§ **Exercise instructions**:
Search the material below for "count" and copy every line where it occurs.

§ **Records shown**:
--*--
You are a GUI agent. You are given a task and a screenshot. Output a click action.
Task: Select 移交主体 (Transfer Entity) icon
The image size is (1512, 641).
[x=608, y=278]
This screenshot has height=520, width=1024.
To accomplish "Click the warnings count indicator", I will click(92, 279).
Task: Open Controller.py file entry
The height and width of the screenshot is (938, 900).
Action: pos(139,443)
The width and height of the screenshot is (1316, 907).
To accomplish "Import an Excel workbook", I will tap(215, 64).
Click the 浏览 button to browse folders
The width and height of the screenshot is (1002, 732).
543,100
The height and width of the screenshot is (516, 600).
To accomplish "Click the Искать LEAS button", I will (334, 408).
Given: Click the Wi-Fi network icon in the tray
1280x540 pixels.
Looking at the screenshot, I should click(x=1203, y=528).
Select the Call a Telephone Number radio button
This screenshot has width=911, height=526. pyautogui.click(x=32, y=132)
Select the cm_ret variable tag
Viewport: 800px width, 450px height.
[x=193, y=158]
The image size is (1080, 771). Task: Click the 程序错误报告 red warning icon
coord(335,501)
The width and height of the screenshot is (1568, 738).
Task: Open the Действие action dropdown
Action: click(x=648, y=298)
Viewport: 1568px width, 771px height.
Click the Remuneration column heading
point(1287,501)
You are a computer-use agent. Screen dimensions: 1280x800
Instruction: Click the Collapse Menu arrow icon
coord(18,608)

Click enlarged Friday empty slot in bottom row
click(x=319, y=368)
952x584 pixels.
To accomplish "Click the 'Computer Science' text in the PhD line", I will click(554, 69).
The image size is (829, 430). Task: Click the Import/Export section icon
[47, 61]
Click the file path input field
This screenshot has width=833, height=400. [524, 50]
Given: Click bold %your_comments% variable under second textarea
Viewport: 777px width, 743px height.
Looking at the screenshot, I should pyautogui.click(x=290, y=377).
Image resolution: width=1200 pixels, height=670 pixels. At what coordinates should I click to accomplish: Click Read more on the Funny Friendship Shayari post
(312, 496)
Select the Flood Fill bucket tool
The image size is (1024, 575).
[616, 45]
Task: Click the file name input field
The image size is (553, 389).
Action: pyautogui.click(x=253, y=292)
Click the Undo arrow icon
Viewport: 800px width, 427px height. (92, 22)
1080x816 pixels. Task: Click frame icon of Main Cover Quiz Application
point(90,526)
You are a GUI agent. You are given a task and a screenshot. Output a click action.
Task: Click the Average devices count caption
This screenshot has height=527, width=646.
--*--
§ **The completed task**:
To accomplish "Click the warnings count indicator", I will click(92, 279).
Task: Click the Average devices count caption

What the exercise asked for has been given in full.